Talking Innovation: An Interview with Scott Maxwell from OpenView Venture Partners
Joe Pulizzi: Few venture capital firms are experimenting with new media and content marketing to the degree you’re doing it at OpenView Partners and OpenView Labs. Tell me how that came about.
Scott Maxwell: We focus on companies within two specific sectors and a specific stage in the investment cycle. Since those companies can be anywhere in the world, we have difficulty finding them. We did a lot of research and made a lot of phone calls to identify and reach out to target companies. What we now do with content marketing is flip that dynamic, helping our target market find us and understand who we are.
The content marketing strategies we use on the OpenView Labs site came about because I read your book, Get Content Get Customers. The ideas you talked about really resonated for me, and we began encouraging our portfolio companies to adopt content marketing.
It wasn’t long before we realized that if we were telling our portfolios’ companies to use content marketing, then we needed first-hand experience ourselves. We began with a company blog.
Then we introduced the OpenView Labs website, where we blog, publish videos and podcasts, and produce a series of e-books. OpenView Labs has been a great proving ground for us, helping us experiment with content marketing so that we can guide our portfolio companies to do the same.
J: There are so many sites dedicated to venture capital and tech startups. How do you stand out?
S: Our audience is very narrowly focused. We are writing about ideas for expansion-stage software and technology companies only. The set of issues they face is fairly unique.
One of the important roles we play for that audience is not only publishing original content, but also curating all the content that’s out there on the web and filtering it to find the best examples for our audience.
J: Most people don’t think of financial services as very advanced in new media. What in your own background led you to embrace content marketing and digital media within an industry that’s usually thought of as a laggard?
S: The best way to describe myself is somewhere between an engineer and a teacher. I began my career in the ’80s as a mechanical design engineer, designing robots. I went on to get a PhD in mechanical engineering in order to become a professor.
The academia career didn’t happen because, in truth, with my background there were so many commercial opportunities for me. I went to McKinseyto hone my business skills, and then spent a lot of time in financial services, first for Lehman Brothers and then Putnam Investments.

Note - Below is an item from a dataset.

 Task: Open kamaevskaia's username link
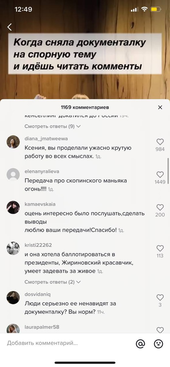pyautogui.click(x=40, y=204)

I ended up moving to venture capital because a friend asked me to join him. For me, venture is the perfect intersection of technology and financial services. What’s more, it’s an engineer’s dream to test out ideas and to experiment—and both of those qualities are highly valued in venture capital. Essentially, we are engineering businesses.
As far as why my background translates to having insights about digital media in particular. I would say that I’m not a digital evangelist by any means. I really just like and pursue what works. I’m willing to take a new idea, test it out, experiment and see how it fits together with other ideas.
J: Your content marketing team for the OpenView Labs site is small, but I happen to know they are very media-savvy. Tell me how you identify and attract the best talent.
S: We are especially good at recruiting tech-savvy employees because of the channels we use to find them. Our LinkedIn searches, for example, help us identify individuals who are extremely active in tech, not just those who say they are. It’s an important distinction.
J: In this issue we are talking all about Content 2015. What do you think the field will look like in three years?
S: What we really need is a lot more automation and more prediction in marketing and digital media. Currently there is a huge amount of manual work involved in posting blogs and identifying others to follow. All of the “plumbing” of the web will need to become more automated over time.
There are companies who are already providing solutions to this problem, such as Dlvr.it, but we still need a lot more intelligence built in to all the social media activities we engage in so that companies can scale their social media and content activities.
The question I also hope gets answered in the coming years is how to achieve one-to-one content marketing. What I mean by that is, if your company is targeting various markets, and each of your target companies has multiple user or customer types (e.g. IT versus human resources), how can you deliver the right content to the right person at the right time? It’s a complex but very important problem to solve.